## TO DO:
Swap "screenshot" for "capture" in everything from the line containing "Click the 获取 fetch button" down to the line containing "Action: coord(1109,261)". Give those lines again, changing nothing else.

+++ TASK INPUTS +++

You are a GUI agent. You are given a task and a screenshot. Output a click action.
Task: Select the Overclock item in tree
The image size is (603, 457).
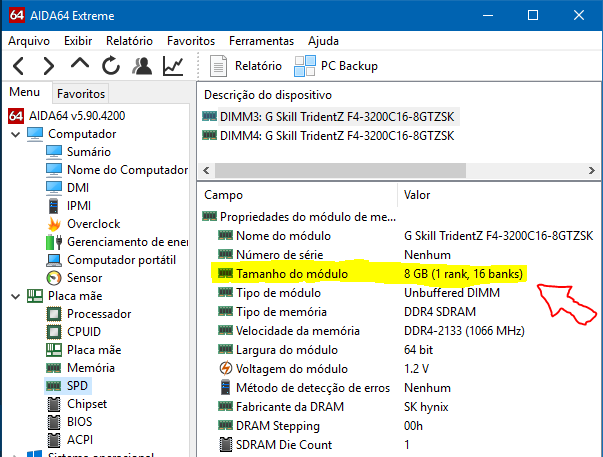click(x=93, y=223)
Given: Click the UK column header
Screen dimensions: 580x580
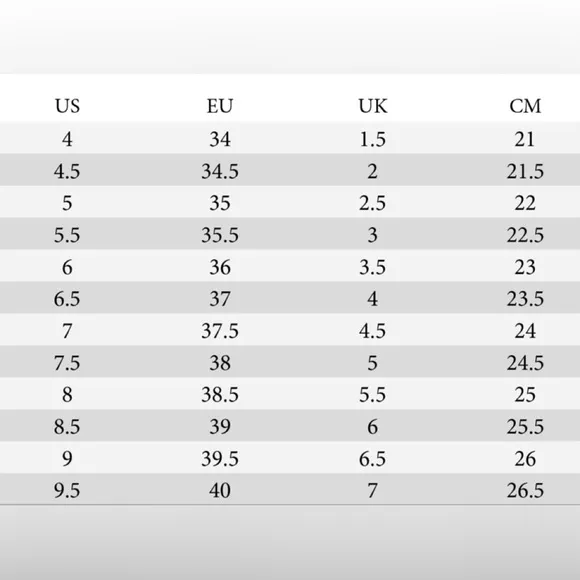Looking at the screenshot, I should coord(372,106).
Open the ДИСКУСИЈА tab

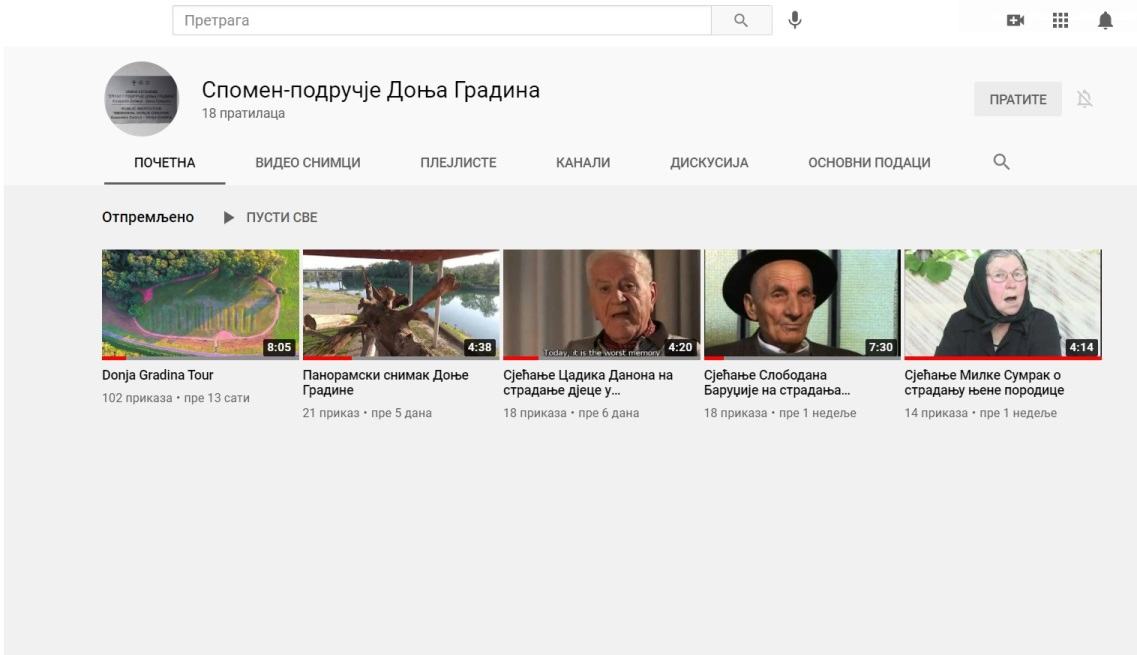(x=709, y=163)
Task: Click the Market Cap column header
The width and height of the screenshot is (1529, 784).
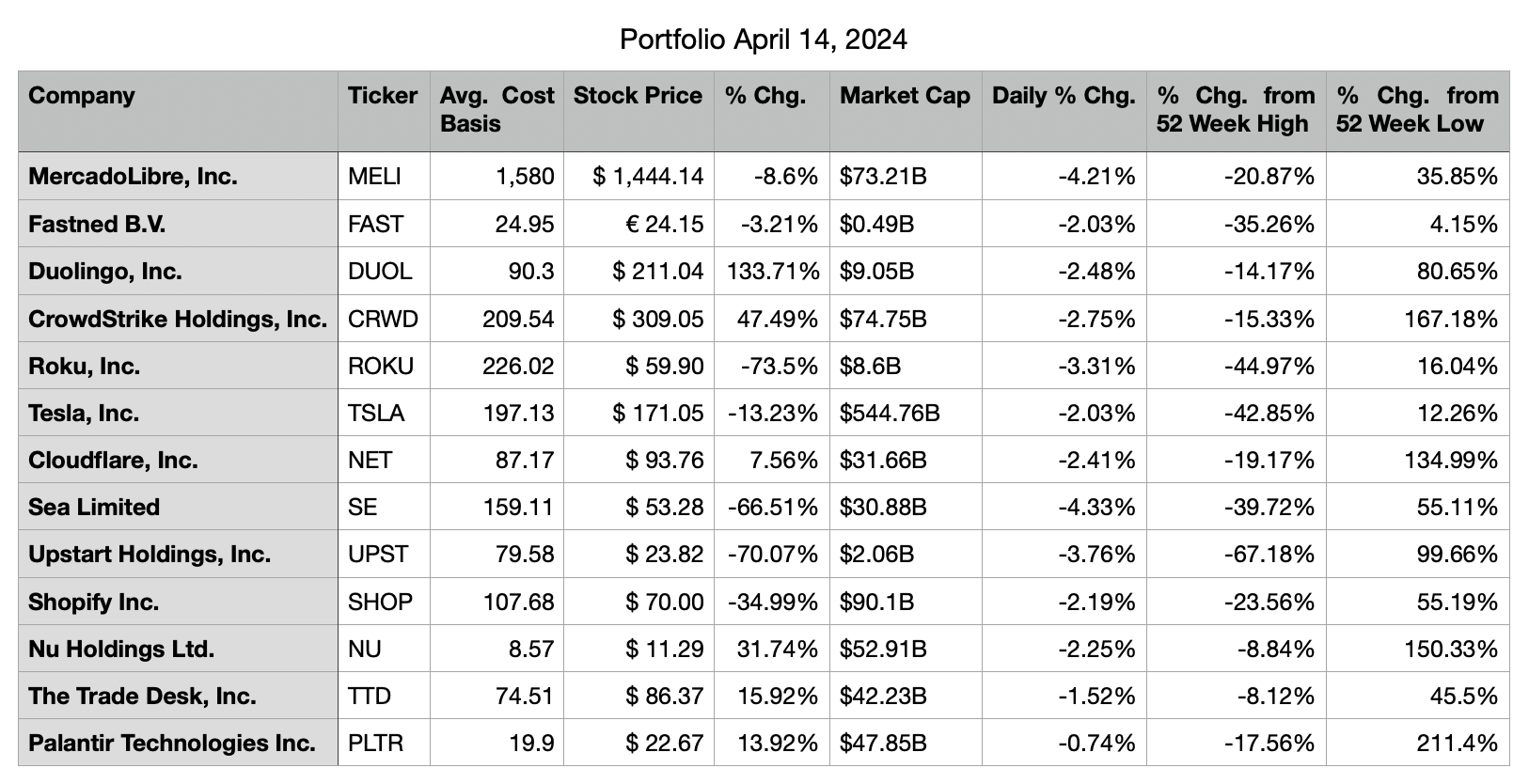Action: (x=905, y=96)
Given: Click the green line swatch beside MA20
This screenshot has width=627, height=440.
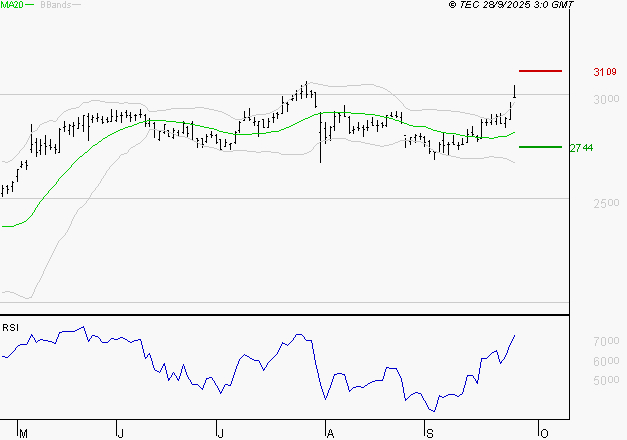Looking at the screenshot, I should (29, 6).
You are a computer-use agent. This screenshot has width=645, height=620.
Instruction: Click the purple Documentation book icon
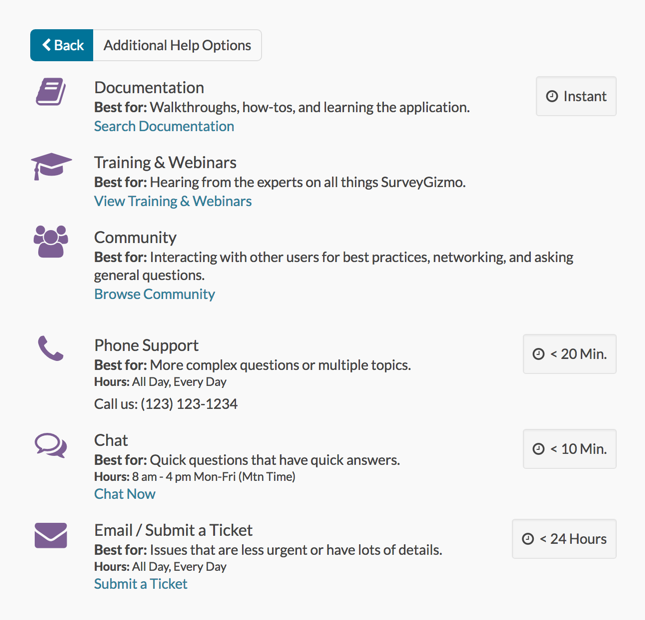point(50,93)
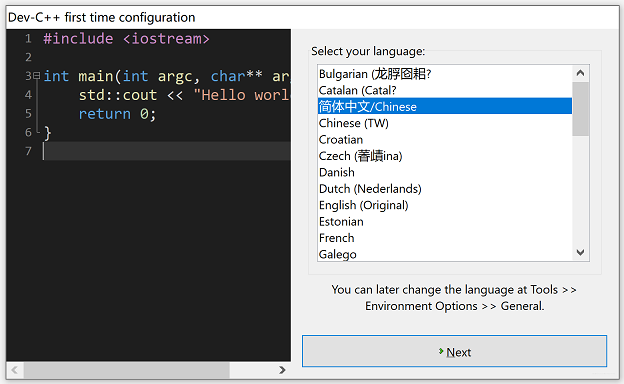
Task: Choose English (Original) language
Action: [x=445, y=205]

+++
+++ TASK INPUTS +++

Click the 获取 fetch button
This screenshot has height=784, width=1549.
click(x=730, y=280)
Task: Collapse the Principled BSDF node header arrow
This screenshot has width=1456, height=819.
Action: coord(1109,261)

+++

## SOLUTION:
Click the 获取 fetch button
This capture has height=784, width=1549.
click(x=730, y=280)
Task: Collapse the Principled BSDF node header arrow
This capture has width=1456, height=819.
Action: coord(1109,261)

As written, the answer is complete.